Элинор нахмурилась в ответ на его высказывание, но искорки в ее глазах свидетельствовали о том, что она оценила шутку.
– Но вы же никогда этого не делали… И я попрошу вас не придавать мне такой пугающий вид.
– Сделаю все, что в моих силах. – Джозайя скрестил на груди руки и попытался затронуть более деликатные темы, пока его модель чувствовала себя непринужденно. – А можете вы… принести завтра свою одежду, чтобы мы смогли выбрать что-нибудь для работы?
Элинор улыбнулась.
– Предупреждаю вас: в моем гардеробе нет ничего волшебного. У меня всего три платья, и… – Она вздохнула. – И одно из них совершенно не подходит.
– Почему?
– Это то самое злосчастное красное платье, и я не хочу позировать в нем!
– Понятно. – Джозайя прикусил губу, обдумывая ситуацию. – А жаль… Вы бы выглядели в красном ошеломляюще, мисс Бекетт. Я знаю, что этот цвет вызывает ассоциации…
– Я буду выглядеть как блудница! И это вовсе не ассоциация, а факт, мистер Хастингс!
– Вы не блудница, и это главное. Более того: если вас оденут в пурпур, то это не сделает вас императрицей.

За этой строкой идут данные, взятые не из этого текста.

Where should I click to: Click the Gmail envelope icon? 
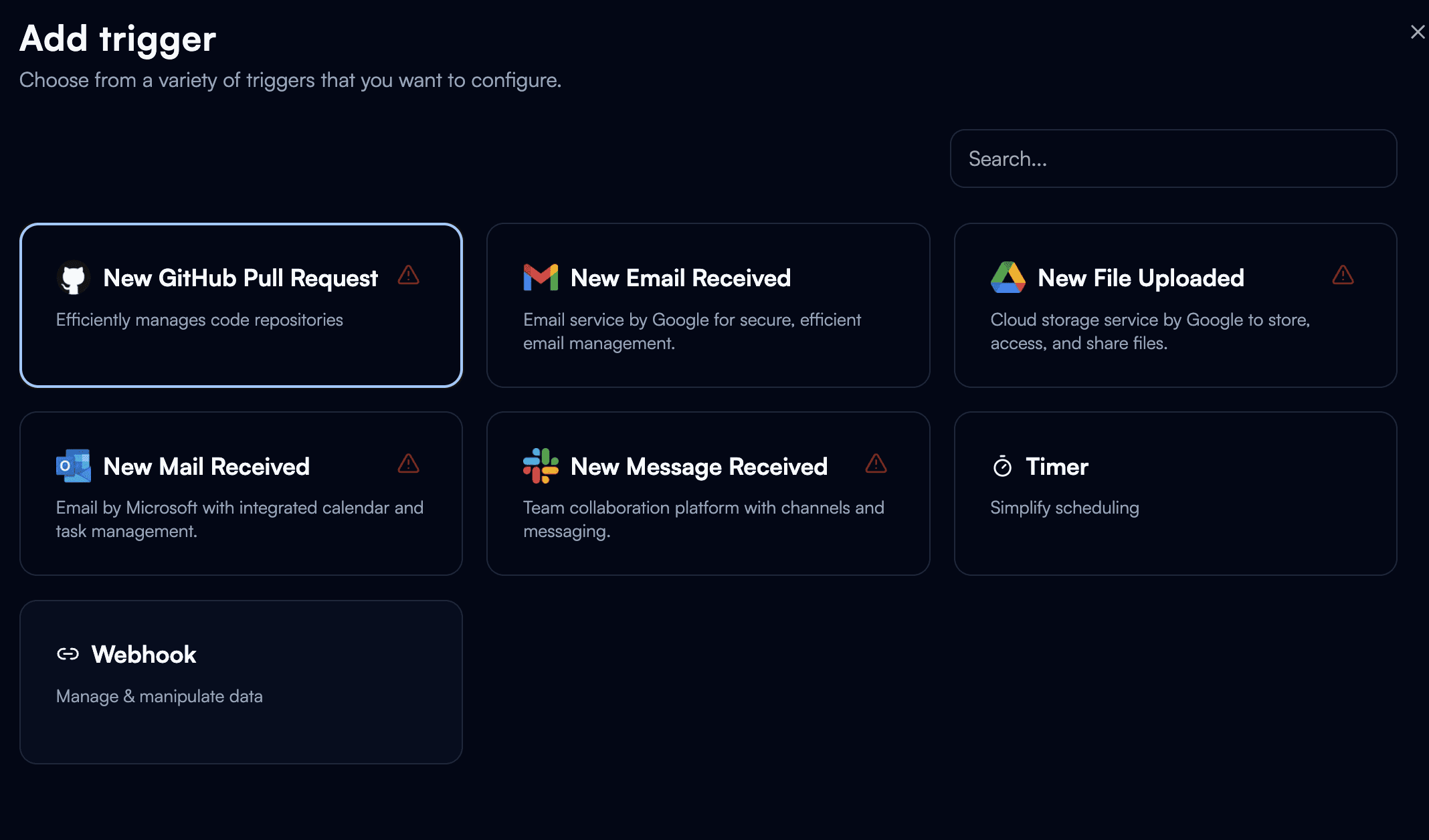(541, 278)
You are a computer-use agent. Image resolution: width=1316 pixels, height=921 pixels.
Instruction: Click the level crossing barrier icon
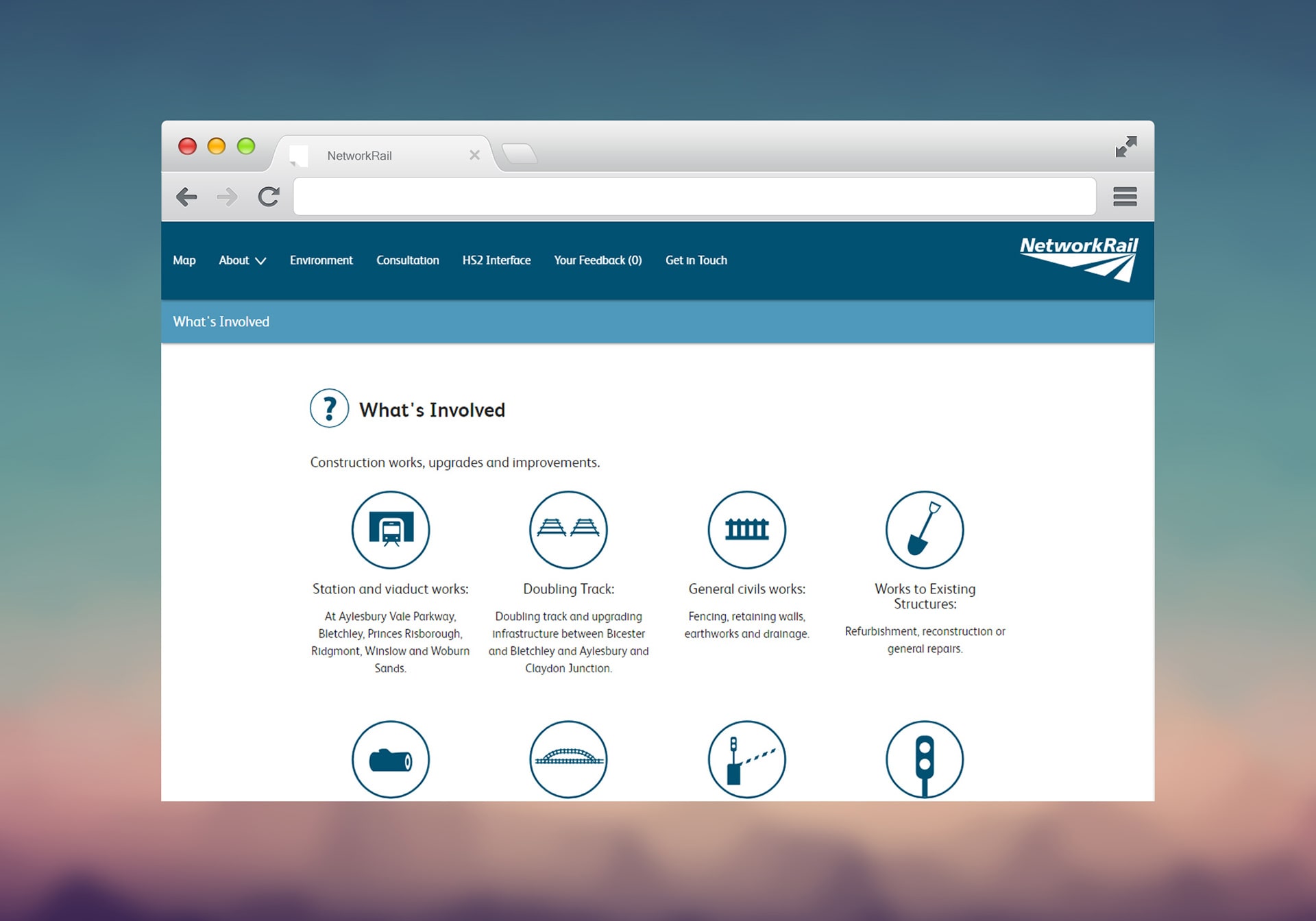point(746,759)
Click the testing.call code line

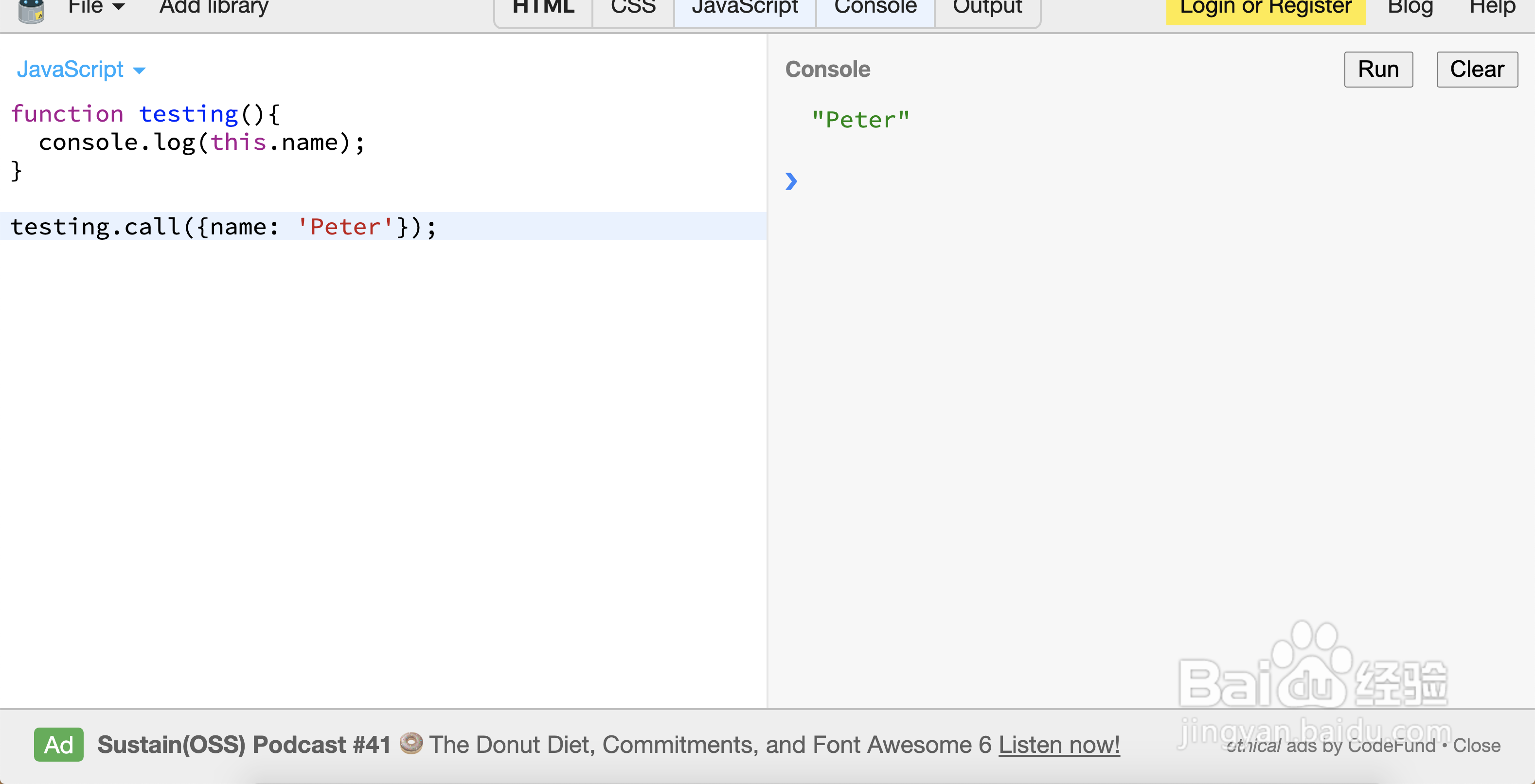tap(223, 227)
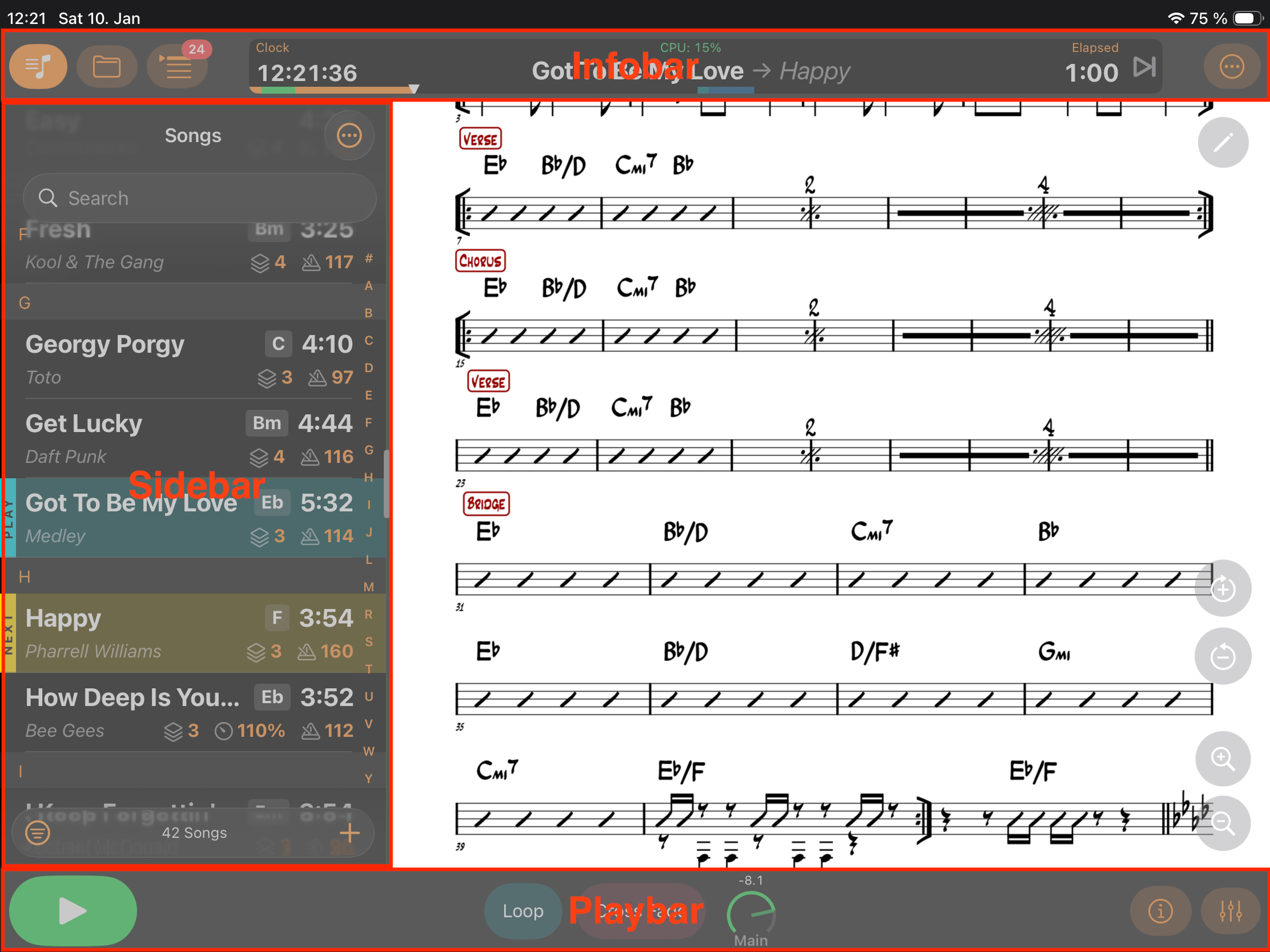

Его логика была безупречной, но Элинор с трудом принимала ее – как и признавалась в том, что она уже колебалась.
– Но если красное вас так беспокоит, – продолжал Хастингс, – то мы просто купим вам новую одежду и…
– Нет, исключено! Я не позволю мужчине покупать мне одежду. Хозяйка магазина вообразит… Женщине не подобает принимать такие подарки от малознакомого мужчины.
– Тогда – красное. Согласен. Я понимаю и поддерживаю ваши моральные принципы и мужественное решение. – Джозайя встал, словно дело было улажено, подошел к столу и начал переставлять баночки с красками и кистями в поисках угольного карандаша.
– Сп-пасибо, мистер Хастингс.
Он перехитрил ее, и они оба понимали это. Заметив румянец на щеках девушки, Джозайя едва не отказался от своей маленькой победы.
«Мне уже грозит опасность опьянеть от этой женщины, – думал он. – Господи, пожалуйста, позволь мне нарисовать ее».
Глава 8
Элинор сняла в холле гостиницы шляпку и пошла вверх по лестнице; причем ее шаг был гораздо легче, чем накануне. Первый день перед глазами мистера Хастингса показал, что ее страхи оказались беспочвенными. Не было ни косых взглядов, ни предосудительных намеков. Он спрашивал позволения всякий раз, когда ему нужно было подойти к ней или прикоснуться, чтобы поправить позу. И эти прикосновения были… мимолетные, мягкие, без всякой непристойности.
В мастерской художника она даже развеселилась и забыла о своем беспокойстве. Мистер Хастингс превратил их работу в весьма приятное занятие. Элинор сидела на диване и совершенно не замечала времени. Джозайя же рисовал, занимая ее беседой. Он сидел в нескольких футах от помоста и иногда, как и обещал, просто смотрел на нее, словно изучал.
Выдержать его пристальный взгляд оказалось самым трудным делом. Никогда ни один мужчина не смотрел на нее так, как он, и странный жар в его взгляде согревал ее. Но во взгляде Джозайи было нечто большее, чем восхищение. Она назвала бы это поклонением, если бы позволила себе столь экстравагантную мысль. Однако Элинор знала: практичные и независимые женщины не одобряют подобных причуд.